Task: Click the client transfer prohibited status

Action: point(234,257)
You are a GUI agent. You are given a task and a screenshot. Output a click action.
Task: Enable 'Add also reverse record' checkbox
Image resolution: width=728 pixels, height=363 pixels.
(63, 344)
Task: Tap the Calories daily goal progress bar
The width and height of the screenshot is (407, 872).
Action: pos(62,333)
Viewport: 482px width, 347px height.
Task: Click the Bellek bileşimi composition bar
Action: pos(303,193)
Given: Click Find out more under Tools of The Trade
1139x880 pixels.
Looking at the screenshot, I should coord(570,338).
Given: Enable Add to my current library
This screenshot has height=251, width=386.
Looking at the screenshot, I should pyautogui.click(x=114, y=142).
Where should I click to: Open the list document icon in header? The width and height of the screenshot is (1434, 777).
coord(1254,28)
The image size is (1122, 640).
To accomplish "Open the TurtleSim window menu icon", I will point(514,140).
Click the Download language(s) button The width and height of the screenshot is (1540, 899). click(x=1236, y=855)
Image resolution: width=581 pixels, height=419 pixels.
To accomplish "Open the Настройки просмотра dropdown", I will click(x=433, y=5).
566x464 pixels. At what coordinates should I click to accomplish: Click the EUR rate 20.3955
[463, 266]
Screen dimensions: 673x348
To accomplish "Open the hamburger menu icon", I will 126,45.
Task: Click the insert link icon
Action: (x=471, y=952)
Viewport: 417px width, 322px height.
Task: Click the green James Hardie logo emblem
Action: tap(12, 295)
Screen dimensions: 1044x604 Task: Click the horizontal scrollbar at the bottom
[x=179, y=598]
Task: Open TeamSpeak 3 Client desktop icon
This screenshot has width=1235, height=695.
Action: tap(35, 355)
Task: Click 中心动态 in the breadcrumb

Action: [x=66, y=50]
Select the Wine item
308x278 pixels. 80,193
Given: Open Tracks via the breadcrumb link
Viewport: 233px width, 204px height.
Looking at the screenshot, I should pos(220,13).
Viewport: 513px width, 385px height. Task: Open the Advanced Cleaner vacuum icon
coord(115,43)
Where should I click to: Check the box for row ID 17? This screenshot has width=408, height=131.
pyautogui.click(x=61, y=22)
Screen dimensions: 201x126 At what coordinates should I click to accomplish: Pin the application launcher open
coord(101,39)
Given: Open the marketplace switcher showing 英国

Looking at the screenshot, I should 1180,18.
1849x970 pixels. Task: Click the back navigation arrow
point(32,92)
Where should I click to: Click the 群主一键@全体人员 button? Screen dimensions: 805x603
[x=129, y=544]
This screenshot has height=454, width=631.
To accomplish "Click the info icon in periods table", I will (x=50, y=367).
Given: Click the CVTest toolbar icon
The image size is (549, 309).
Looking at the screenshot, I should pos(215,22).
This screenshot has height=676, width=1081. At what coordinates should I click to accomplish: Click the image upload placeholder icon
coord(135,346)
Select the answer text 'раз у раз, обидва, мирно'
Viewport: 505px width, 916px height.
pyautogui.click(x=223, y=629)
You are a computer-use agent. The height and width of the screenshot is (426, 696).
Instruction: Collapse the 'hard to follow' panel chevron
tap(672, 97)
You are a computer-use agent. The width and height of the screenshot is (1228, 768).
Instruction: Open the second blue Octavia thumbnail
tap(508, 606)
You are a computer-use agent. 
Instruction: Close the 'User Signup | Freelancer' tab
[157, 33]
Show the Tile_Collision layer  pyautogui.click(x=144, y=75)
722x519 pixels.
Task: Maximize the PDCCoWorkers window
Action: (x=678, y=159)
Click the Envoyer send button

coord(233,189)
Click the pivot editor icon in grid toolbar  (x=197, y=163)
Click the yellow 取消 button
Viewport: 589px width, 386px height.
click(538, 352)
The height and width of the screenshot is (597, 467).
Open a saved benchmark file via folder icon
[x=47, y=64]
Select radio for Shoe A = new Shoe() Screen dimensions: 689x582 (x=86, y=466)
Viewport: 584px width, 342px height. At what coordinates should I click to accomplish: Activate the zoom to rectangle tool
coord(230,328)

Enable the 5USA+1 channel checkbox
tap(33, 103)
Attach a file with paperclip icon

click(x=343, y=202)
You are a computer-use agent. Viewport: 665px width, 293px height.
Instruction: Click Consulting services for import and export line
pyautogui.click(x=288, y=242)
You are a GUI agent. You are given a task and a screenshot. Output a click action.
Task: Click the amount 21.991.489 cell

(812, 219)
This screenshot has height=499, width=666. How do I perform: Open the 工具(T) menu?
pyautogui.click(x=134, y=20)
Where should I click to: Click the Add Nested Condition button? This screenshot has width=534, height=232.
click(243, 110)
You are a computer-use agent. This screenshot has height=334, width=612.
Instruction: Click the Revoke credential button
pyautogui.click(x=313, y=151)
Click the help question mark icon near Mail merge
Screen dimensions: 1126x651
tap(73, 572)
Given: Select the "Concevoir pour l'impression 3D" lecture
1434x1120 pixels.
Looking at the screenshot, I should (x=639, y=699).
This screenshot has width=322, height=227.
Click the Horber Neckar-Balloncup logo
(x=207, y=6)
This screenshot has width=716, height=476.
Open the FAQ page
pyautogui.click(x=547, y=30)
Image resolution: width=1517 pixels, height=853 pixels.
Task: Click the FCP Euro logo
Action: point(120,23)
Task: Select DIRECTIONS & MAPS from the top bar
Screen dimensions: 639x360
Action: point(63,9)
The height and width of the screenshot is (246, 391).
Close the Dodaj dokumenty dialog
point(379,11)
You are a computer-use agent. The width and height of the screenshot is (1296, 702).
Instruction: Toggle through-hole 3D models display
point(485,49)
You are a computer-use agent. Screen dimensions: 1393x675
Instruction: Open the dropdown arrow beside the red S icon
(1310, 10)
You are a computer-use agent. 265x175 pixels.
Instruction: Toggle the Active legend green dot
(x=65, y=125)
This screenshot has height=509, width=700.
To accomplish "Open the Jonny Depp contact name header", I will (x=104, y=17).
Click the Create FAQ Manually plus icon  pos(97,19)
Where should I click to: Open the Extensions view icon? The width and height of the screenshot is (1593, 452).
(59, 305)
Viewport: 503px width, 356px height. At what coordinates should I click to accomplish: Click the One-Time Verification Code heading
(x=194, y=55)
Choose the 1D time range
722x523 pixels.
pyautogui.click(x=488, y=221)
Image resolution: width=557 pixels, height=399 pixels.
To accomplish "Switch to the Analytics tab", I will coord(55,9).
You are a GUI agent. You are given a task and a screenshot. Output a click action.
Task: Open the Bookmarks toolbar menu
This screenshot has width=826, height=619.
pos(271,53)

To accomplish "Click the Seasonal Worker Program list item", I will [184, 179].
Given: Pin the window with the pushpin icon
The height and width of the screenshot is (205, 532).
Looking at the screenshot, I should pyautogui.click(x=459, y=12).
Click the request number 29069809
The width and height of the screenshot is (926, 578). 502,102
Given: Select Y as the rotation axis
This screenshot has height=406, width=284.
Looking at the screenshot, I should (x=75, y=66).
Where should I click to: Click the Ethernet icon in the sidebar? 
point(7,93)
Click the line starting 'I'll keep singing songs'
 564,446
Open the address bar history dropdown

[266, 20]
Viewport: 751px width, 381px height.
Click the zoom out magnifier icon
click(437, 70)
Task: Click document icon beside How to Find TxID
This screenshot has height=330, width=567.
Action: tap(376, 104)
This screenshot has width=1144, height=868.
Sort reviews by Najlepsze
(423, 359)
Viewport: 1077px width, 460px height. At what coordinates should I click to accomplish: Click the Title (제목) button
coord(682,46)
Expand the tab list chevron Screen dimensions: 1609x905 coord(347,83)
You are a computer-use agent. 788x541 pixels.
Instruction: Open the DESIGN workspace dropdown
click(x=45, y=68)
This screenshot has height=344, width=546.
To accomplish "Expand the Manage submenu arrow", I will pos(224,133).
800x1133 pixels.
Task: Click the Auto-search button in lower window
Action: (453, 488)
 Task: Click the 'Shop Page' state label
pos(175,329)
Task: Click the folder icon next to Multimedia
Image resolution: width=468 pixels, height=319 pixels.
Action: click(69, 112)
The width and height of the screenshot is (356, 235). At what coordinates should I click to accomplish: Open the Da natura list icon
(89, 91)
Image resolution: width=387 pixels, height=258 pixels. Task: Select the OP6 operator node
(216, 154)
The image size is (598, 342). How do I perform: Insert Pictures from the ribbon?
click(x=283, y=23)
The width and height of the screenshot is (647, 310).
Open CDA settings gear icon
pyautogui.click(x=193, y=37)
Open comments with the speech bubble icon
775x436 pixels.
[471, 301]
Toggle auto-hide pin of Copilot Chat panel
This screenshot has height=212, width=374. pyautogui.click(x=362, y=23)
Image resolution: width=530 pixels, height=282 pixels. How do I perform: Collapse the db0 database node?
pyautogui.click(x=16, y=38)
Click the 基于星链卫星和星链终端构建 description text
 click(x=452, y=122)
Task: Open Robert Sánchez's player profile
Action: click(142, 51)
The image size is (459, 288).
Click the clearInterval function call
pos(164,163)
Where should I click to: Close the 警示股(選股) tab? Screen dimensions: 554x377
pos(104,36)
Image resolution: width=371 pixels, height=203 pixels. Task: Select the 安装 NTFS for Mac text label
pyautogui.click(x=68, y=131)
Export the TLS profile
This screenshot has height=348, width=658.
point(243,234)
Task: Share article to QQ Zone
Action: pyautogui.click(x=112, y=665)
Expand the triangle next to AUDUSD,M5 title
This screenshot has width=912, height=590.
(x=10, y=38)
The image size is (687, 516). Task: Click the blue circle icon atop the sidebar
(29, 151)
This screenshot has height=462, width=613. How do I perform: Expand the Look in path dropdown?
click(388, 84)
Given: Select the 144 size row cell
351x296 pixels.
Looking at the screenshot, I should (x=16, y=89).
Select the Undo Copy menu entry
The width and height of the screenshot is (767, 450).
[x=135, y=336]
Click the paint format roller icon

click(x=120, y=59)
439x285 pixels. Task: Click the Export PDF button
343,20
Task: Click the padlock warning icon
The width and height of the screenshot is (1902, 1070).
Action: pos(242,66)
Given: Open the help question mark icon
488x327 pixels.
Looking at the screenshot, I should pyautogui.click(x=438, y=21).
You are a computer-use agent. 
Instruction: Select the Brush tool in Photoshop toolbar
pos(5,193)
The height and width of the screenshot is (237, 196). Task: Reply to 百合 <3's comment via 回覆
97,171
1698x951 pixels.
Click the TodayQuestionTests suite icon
========================================
Copy out word for word the lines of the records from the line with "Select the Wine item" up to and including the line with "will (x=50, y=367).".

Select the Wine item
308x278 pixels. 80,193
Given: Open Tracks via the breadcrumb link
Viewport: 233px width, 204px height.
Looking at the screenshot, I should pos(220,13).
Viewport: 513px width, 385px height. Task: Open the Advanced Cleaner vacuum icon
coord(115,43)
Where should I click to: Check the box for row ID 17? This screenshot has width=408, height=131.
pyautogui.click(x=61, y=22)
Screen dimensions: 201x126 At what coordinates should I click to accomplish: Pin the application launcher open
coord(101,39)
Given: Open the marketplace switcher showing 英国

Looking at the screenshot, I should 1180,18.
1849x970 pixels. Task: Click the back navigation arrow
point(32,92)
Where should I click to: Click the 群主一键@全体人员 button? Screen dimensions: 805x603
[x=129, y=544]
This screenshot has height=454, width=631.
To accomplish "Click the info icon in periods table", I will (x=50, y=367).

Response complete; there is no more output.